A total of eight Safety Recommendations were made as a result of the Investigation. Three were issued on 14 July 2004 as follows:

  • that ENAV (the State agency responsible for the provision of civil ATS) avoids reference to documents which are difficult to obtain and only written in Italian and provides for publication in the Italian AIP of the full technical and operational requirements currently prescribed in such documents. [ANSV-21/28/4-1/A/04]
  • that in order to avoid the extensive misinterpretation of the text (contained in currently prescribed technical and operational requirements) ENAV revises them giving particular attention to those specified in Section 3 of ENAC (Italian CAA) provision No 41/8880/AM.O so as to indicate explicitly what prevents a procedural instrument approach being performed. [ANSV-22/28/4-2/A/04]
  • that ENAC should reconsider, in the light of the (availability of GPWS/TAWS), the minimum equipment which should be required in order to perform a night visual approach. [ANSV-23/28/4-3/A/04]

Five further Recommendations, the first re-iterating Recommendation [ANSV-23/28/4-3/A/04] issued during the Investigation but which had not resulted in a corresponding change to requirements, were issued in the Final Report as follows:

  • that ENAC with EASA should reconsider a requirement to mandate TAWS carriage on turbine aircraft up to 5700 kg mass capable of carrying six to nine passengers in order to reduce the risk of CFIT accidents. [ANSV-1/28-04/4/A/09]
  • that ENAC should evaluate the possibility of raising the awareness of pilots of the risks of the optical illusion known as the “black hole” effect during initial and recurrent training. [ANSV-2/28-04/5/A/09]
  • that ENAC, the Italian Air Force and ENAV should establish a system which ensures regular monitoring and timely provision of information in AIP Italy, especially in relation to regulations and procedures so that there are no discrepancies in relation to current legislation.
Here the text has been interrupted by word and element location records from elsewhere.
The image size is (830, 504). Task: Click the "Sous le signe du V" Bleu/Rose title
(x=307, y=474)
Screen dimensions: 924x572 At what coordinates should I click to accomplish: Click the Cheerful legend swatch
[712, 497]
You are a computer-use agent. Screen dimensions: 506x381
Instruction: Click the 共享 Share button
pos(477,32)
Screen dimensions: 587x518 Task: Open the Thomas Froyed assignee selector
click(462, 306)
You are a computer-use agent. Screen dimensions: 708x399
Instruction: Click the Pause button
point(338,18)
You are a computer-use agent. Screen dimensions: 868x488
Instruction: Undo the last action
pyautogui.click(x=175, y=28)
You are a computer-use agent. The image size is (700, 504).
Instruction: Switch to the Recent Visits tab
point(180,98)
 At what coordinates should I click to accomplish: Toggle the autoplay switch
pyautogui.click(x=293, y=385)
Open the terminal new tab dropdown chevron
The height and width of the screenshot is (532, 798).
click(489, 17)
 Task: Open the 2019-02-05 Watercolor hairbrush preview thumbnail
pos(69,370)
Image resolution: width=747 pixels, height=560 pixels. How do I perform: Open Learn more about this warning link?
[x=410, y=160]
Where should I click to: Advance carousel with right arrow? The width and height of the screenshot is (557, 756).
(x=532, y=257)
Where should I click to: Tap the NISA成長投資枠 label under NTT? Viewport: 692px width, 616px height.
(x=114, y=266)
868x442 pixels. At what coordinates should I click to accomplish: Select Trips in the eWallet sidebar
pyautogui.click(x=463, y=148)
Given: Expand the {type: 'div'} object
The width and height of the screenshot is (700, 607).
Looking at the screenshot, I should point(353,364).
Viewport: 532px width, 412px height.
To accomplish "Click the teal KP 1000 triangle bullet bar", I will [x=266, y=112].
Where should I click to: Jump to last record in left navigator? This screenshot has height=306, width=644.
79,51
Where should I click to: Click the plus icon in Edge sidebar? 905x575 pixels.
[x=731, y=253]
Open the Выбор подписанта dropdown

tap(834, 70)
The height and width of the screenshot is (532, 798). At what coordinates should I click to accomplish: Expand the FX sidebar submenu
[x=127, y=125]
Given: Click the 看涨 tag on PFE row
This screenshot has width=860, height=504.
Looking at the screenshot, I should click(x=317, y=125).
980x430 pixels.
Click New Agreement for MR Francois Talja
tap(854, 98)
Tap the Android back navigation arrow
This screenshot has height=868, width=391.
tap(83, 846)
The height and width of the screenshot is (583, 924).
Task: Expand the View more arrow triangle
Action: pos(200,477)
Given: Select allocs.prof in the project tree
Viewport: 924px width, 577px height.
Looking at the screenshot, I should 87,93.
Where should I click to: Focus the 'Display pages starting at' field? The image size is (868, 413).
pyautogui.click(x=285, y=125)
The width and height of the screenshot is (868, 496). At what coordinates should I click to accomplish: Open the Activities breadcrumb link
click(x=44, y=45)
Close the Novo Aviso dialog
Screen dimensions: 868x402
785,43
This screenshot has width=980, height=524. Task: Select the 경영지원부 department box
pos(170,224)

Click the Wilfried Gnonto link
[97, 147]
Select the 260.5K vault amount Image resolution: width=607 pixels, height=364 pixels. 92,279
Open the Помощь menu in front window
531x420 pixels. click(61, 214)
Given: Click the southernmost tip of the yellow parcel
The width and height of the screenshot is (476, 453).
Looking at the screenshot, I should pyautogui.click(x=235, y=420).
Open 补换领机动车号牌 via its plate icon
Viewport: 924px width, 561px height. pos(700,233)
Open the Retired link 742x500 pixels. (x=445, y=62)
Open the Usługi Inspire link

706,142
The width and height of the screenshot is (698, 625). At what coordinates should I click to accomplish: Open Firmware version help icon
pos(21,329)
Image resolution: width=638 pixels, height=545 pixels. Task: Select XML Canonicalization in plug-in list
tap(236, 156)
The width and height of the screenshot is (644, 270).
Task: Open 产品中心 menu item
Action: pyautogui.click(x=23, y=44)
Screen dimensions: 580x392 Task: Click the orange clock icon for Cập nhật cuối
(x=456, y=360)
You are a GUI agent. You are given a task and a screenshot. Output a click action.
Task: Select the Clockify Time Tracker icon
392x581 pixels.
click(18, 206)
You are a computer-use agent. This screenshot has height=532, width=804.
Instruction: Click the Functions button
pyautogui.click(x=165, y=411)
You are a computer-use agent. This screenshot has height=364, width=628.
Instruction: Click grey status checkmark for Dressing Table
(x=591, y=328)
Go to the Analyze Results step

Such verification should be extended to Flight Operations Manuals. In this context, it is also recommended that such information on regulations and procedures contained in both the AIP and Flight Operations Manuals do not give rise to misunderstandings on applicability which could have a negative impact on flight safety. [ANSV-3/28-04/6/A/09]
  • that ENAV and the Italian Air Force should check that the instructions issued by different bodies in respect of the provision of air traffic services, especially if they relate to neighbouring airspace, are always properly coordinated and appropriate. [ANSV-4/28-04/7/A/09]
  • that ENAV and the Italian Air Force should evaluate the opportunity to conduct a special audit of all radar systems throughout the country which are used for civil aviation in order to verify the actual coverage and report any limitations by NOTAM and in AIP Italy. [ANSV-5/28-04/8/A/09]

The Final Report of the Investigation was published in the Italian language only. This article was based on an unofficial translation of that Report and as such may contain inadvertent misrepresentations of its content.